## EXERCISE DESCRIPTION
Include in the output exactly the lines from the opening of the data through the line containing "The image size is (1688, 936).", and nothing more.
BEGIN RECORDS FOR PROCESSING
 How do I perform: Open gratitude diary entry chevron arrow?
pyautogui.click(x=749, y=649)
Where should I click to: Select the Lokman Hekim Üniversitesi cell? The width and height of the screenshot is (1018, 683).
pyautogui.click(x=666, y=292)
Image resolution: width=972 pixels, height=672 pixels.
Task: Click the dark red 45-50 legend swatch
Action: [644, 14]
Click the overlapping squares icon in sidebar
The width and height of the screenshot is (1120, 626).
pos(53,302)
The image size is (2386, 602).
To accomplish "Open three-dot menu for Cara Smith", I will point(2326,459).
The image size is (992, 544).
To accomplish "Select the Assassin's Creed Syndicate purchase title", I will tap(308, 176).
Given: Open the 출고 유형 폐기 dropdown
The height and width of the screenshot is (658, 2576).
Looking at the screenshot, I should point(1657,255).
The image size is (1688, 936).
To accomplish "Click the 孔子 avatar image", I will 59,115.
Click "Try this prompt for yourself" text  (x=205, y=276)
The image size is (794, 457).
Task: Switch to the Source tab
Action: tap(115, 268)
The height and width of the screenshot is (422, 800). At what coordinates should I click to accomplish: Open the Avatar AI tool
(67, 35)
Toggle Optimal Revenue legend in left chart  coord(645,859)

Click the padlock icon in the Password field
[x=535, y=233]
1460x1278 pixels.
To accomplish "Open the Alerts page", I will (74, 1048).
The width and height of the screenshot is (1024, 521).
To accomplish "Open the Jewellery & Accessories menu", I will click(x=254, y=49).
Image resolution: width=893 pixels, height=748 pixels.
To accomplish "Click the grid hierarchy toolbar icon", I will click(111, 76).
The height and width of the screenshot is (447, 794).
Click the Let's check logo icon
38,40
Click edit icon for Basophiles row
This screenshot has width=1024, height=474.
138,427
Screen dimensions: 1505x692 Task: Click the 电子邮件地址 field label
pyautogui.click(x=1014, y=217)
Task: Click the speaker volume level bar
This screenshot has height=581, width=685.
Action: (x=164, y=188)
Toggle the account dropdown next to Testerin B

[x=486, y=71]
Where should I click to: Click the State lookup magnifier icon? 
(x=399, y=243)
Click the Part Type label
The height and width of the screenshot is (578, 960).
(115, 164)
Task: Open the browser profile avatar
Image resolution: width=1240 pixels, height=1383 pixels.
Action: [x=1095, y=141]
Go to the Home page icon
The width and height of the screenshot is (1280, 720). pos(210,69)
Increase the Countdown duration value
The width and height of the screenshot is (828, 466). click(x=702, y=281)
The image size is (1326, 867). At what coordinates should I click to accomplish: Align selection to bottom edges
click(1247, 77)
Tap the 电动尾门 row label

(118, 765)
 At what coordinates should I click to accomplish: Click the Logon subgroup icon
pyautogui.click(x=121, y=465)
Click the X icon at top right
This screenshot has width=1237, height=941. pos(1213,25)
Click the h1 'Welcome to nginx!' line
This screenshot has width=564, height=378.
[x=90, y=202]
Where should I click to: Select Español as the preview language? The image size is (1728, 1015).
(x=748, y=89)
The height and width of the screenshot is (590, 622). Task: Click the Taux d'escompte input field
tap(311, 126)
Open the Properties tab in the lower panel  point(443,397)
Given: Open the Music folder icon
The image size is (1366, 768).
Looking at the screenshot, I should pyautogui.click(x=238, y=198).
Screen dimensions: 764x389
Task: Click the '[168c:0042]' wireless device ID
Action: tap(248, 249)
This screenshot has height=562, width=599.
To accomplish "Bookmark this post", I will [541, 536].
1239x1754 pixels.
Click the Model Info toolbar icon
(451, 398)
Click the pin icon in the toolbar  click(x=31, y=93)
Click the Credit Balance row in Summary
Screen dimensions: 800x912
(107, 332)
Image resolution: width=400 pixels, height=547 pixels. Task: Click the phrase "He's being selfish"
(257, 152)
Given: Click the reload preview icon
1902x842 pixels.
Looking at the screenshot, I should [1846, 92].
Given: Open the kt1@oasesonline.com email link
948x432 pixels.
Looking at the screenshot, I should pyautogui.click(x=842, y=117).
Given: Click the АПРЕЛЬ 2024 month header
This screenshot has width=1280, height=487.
END RECORDS FOR PROCESSING
## EXERCISE ANSWER
 How do I perform: Open gratitude diary entry chevron arrow?
pyautogui.click(x=749, y=649)
Where should I click to: Select the Lokman Hekim Üniversitesi cell? The width and height of the screenshot is (1018, 683).
pyautogui.click(x=666, y=292)
Image resolution: width=972 pixels, height=672 pixels.
Task: Click the dark red 45-50 legend swatch
Action: [644, 14]
Click the overlapping squares icon in sidebar
The width and height of the screenshot is (1120, 626).
pos(53,302)
The image size is (2386, 602).
To accomplish "Open three-dot menu for Cara Smith", I will point(2326,459).
The image size is (992, 544).
To accomplish "Select the Assassin's Creed Syndicate purchase title", I will tap(308, 176).
Given: Open the 출고 유형 폐기 dropdown
The height and width of the screenshot is (658, 2576).
Looking at the screenshot, I should point(1657,255).
The image size is (1688, 936).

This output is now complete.